# [Text section]
*** Block opens ***
From ordering Ubers to singing children to sleep, Alexa has become almost a member of the household, and experts estimate Amazon accounts for more than 70% of the smartspeakers with voice user interface in the US market.

How is Alexa different from other home assistants?

Compared to other home assistants, such as Google Home, for instance, Alexa is using predetermined skills to help us. As shown in this video posted on YouTube, Alexa can answer questions only if it has been previously programmed to have that particular skill. This means that Alexa systems destined for a certain part of the world can be programmed to work better for that particular environment. In India, Alexa has 12.000 skills, and it is better when choosing the top news for that area than Google Home, which mostly brings up BBC news when asked about current events. This is because Google Home is search based: if certain information is available, it will retrieve it, but it cannot be adapted to a certain environment.
*** Block closes ***
Please continue the passage comparing Alexa with other home assistants, starting right after its final sentence.

# [Data for review]
*** Block opens ***
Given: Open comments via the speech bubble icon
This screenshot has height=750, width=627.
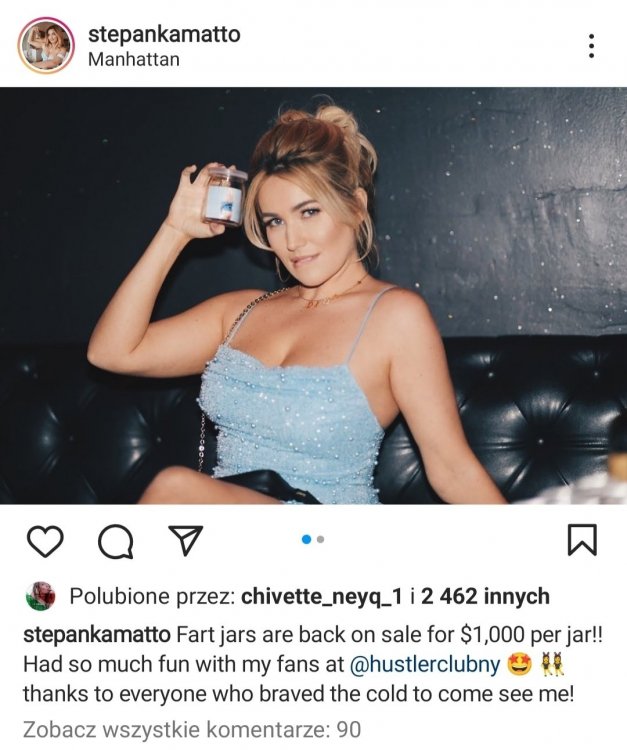Looking at the screenshot, I should [115, 541].
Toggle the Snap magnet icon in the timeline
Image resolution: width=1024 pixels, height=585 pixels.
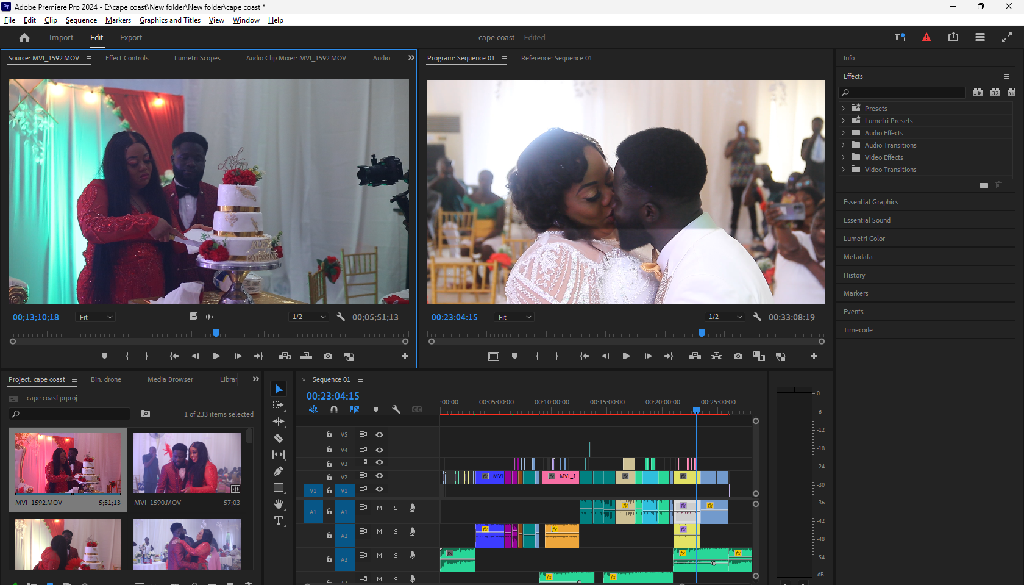point(334,410)

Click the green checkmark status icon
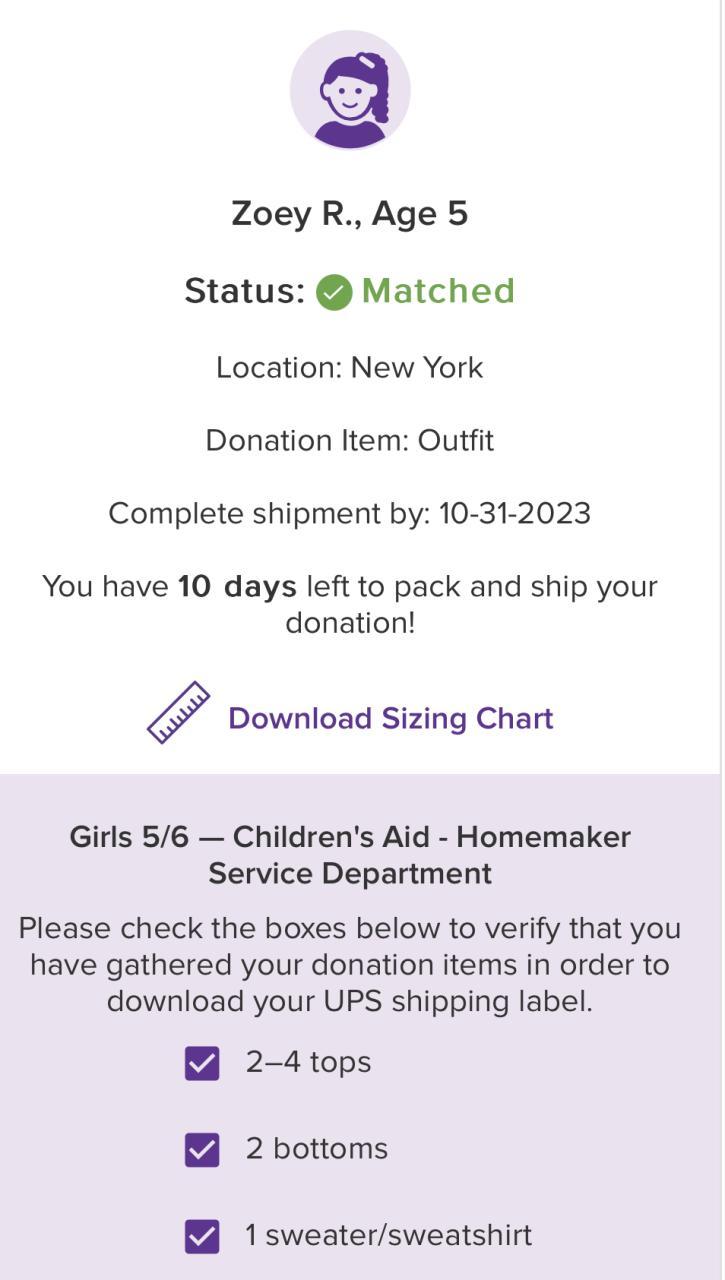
*** Block closes ***
# [Final answer]
When it comes to health issues, there are two ways to ask Alexa about it.  If you ask her built-in search tool, Alexa will check one of Amazon’s “verified trusted sources,” which, according to a spokesperson from the company, includes Stats.com, IMDb, Accuweather, Yelp, Answers.com, Wikipedia, and WebMD. The latest is most presumably the source for the health information, although neither Alexa nor Amazon says where exactly the AI finds answers to your health questions.

A “skill”, which is the Amazon equivalent of a smartphone app, can be installed and then put to test with questions. Around 1,000 health-related skills on Amazon, most of them free, are now  available for download.

Alexa can be gradually improved, by introducing new skills, which is exactly what Amazon is trying to do now, by filing for this new patent.

The New Alexa will do more than answer patients’ questions

If Amazon were to introduce this technology, a service planned by the NHS could become its competition. Earlier this year, Health Secretary Matt Hancock said the NHS was preparing to make information from its NHS Choices online service available through Alexa.

The new Amazon system would be an improvement, because it could detect whether people are ill only through voice analysis, without asking any health related questions.

There are many ways Alexa’s findings could be used, for instance,automatically playing advertisements for sore throat products could be directed to people who sound as if they have a sore throat.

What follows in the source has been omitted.